# Aim
Reproduce the entries word for word, from the first line through the line with "click(60, 74)".

Extracted entries
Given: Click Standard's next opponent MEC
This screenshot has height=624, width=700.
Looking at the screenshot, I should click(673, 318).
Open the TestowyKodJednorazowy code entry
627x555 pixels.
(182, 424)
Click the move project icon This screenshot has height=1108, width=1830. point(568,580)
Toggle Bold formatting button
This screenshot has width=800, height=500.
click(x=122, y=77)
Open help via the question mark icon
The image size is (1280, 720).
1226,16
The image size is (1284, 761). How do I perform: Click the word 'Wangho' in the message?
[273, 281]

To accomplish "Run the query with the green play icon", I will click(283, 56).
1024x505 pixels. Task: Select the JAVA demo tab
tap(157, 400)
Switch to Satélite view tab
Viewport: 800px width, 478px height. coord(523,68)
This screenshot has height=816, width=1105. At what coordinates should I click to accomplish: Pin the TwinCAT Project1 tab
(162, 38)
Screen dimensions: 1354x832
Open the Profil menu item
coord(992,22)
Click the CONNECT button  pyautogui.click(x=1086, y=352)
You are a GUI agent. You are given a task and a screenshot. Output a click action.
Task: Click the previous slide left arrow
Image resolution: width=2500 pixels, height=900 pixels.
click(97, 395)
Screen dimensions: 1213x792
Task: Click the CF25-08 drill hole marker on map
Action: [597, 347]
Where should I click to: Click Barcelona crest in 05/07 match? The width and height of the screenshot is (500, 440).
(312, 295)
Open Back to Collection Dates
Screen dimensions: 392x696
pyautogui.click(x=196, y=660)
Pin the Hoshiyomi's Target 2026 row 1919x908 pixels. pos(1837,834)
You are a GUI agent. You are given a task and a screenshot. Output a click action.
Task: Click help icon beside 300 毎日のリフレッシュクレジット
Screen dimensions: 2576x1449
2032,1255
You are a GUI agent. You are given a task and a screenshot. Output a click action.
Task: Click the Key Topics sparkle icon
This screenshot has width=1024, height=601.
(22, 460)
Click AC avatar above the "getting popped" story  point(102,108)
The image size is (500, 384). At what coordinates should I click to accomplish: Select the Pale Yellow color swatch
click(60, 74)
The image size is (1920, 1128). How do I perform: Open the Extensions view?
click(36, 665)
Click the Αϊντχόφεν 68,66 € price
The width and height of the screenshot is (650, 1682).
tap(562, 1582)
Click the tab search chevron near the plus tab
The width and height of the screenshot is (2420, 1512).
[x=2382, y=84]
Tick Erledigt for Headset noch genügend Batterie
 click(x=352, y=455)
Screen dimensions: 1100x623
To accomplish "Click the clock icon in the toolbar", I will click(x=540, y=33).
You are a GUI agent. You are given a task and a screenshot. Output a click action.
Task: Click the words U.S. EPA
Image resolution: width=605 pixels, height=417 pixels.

# Written answer
Given: Click Standard's next opponent MEC
This screenshot has height=624, width=700.
Looking at the screenshot, I should click(673, 318).
Open the TestowyKodJednorazowy code entry
627x555 pixels.
(182, 424)
Click the move project icon This screenshot has height=1108, width=1830. point(568,580)
Toggle Bold formatting button
This screenshot has width=800, height=500.
click(x=122, y=77)
Open help via the question mark icon
The image size is (1280, 720).
1226,16
The image size is (1284, 761). How do I perform: Click the word 'Wangho' in the message?
[273, 281]

To accomplish "Run the query with the green play icon", I will click(283, 56).
1024x505 pixels. Task: Select the JAVA demo tab
tap(157, 400)
Switch to Satélite view tab
Viewport: 800px width, 478px height. coord(523,68)
This screenshot has height=816, width=1105. At what coordinates should I click to accomplish: Pin the TwinCAT Project1 tab
(162, 38)
Screen dimensions: 1354x832
Open the Profil menu item
coord(992,22)
Click the CONNECT button  pyautogui.click(x=1086, y=352)
You are a GUI agent. You are given a task and a screenshot. Output a click action.
Task: Click the previous slide left arrow
Image resolution: width=2500 pixels, height=900 pixels.
click(97, 395)
Screen dimensions: 1213x792
Task: Click the CF25-08 drill hole marker on map
Action: [597, 347]
Where should I click to: Click Barcelona crest in 05/07 match? The width and height of the screenshot is (500, 440).
(312, 295)
Open Back to Collection Dates
Screen dimensions: 392x696
pyautogui.click(x=196, y=660)
Pin the Hoshiyomi's Target 2026 row 1919x908 pixels. pos(1837,834)
You are a GUI agent. You are given a task and a screenshot. Output a click action.
Task: Click help icon beside 300 毎日のリフレッシュクレジット
Screen dimensions: 2576x1449
2032,1255
You are a GUI agent. You are given a task and a screenshot. Output a click action.
Task: Click the Key Topics sparkle icon
This screenshot has width=1024, height=601.
(22, 460)
Click AC avatar above the "getting popped" story  point(102,108)
The image size is (500, 384). At what coordinates should I click to accomplish: Select the Pale Yellow color swatch
click(60, 74)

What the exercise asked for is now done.